Oficiais de Justiça Sem Férias
O presidente do Sindicato dos Funcionários Judiciais (SFJ), Fernando Jorge, afirmou ter conhecimento de casos em tribunais de Lisboa, Porto e Leiria onde "estão a pressionar as pessoas para não gozarem as férias que têm marcadas para esta altura". O caso foi contado ao Jornal de Notícias.
Fernando Jorge defende que a situação agrava a "sobrecarga" e "desmotivação" sentida por muitos trabalhadores da Justiça, provocada pela falta de pessoal e pela incerteza quanto à colocação nas novas comarcas, explica o citado diário.
Fernando Jorge acredita que o arranque do novo mapa judicial, em Setembro, pode estar em causa devido ao volume de trabalho e ao atraso na distribuição dos Oficiais de Justiça, falando numa "transição mal planeada".
As férias judiciais arrancaram a 16 de julho e duram até 31 de agosto.

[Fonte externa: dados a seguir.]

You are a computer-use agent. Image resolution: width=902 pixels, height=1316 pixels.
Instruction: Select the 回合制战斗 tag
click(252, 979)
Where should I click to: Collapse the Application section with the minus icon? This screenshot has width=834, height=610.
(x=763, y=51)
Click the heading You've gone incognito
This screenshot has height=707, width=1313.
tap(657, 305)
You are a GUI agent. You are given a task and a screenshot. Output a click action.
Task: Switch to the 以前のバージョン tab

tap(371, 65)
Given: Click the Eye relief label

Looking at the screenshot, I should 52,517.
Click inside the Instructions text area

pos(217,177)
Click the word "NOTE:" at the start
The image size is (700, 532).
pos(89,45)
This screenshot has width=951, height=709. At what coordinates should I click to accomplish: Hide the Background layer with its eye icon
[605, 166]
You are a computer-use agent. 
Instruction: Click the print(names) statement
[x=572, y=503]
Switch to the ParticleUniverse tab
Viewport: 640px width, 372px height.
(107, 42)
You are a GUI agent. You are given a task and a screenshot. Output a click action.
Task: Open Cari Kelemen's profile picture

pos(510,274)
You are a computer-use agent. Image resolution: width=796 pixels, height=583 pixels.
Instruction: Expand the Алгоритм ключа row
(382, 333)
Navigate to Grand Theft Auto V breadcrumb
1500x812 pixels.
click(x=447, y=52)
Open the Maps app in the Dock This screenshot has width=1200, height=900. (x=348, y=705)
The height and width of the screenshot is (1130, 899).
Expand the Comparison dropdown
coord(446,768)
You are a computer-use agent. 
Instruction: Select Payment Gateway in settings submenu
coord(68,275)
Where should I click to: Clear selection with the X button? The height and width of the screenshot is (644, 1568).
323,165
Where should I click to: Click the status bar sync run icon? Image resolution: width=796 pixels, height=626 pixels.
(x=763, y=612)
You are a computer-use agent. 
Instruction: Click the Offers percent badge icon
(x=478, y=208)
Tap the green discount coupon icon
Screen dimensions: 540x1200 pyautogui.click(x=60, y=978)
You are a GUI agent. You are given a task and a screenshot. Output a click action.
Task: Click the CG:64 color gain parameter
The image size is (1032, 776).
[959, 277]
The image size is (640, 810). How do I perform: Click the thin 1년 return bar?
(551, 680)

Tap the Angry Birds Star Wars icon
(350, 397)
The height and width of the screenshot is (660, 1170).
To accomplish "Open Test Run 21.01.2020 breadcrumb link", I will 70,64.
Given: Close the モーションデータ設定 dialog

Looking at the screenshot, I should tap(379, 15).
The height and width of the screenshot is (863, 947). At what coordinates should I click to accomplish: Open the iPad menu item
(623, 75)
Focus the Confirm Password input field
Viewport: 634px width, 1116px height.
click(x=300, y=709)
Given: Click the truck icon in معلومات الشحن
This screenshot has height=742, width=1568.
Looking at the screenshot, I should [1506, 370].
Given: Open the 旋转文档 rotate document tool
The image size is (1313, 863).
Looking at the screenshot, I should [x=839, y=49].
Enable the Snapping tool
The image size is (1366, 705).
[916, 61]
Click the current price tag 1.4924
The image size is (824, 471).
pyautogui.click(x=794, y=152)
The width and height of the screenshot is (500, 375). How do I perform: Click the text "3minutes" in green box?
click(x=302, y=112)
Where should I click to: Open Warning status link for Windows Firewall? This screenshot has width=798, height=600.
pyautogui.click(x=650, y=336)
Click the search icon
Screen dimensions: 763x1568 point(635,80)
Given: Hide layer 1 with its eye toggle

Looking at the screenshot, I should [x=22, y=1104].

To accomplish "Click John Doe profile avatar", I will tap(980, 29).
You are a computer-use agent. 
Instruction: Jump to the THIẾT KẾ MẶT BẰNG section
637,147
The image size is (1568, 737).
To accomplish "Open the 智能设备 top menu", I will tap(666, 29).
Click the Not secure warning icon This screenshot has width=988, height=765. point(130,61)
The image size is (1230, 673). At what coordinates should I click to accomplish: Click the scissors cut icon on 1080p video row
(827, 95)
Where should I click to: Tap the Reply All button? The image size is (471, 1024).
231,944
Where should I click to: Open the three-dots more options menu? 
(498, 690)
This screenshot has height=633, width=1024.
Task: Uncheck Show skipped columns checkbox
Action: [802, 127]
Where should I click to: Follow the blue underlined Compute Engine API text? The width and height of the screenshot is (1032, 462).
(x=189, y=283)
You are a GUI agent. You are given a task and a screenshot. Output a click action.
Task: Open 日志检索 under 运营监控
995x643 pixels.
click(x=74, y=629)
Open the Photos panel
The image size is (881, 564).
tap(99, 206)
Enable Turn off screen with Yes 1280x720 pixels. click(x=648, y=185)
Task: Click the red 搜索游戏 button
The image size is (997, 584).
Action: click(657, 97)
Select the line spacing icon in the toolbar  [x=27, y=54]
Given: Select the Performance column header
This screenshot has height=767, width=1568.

Durante o período de férias judiciais têm os Oficiais de Justiça que gozar as suas férias sem deixar de assegurar o serviço durante esse período, organizando turnos de serviço.
Este ano já havia sido dada a instrução para que os Oficiais de Justiça não gozassem férias na última semana de agosto devido ao volume de trabalho que a transição para o novo mapa judicial implica, no entanto, o que está a acontecer é que os Oficiais de Justiça estão a ser chamados desde o início das férias aos tribunais, interrompendo as férias, de forma a realizarem todas as tarefas necessárias à transição de processos.
Para além dos locais mencionados pelo presidente do SFJ, de que tem conhecimento, sobre a interrupção das férias dos Oficiais de Justiça, detemos já conhecimento que esta prática está a ocorrer um pouco por todo o país, o que levanta um novo problema após o primeiro dia de setembro: todos estes Oficiais de Justiça que agora não podem gozar as suas férias ou prescindem delas ou gozam-nas posteriormente, ou seja, estarão de férias quando mais falta fazem? Não gozarão as suas férias? Haverá mais atrasos no funcionamento dos tribunais, por este motivo?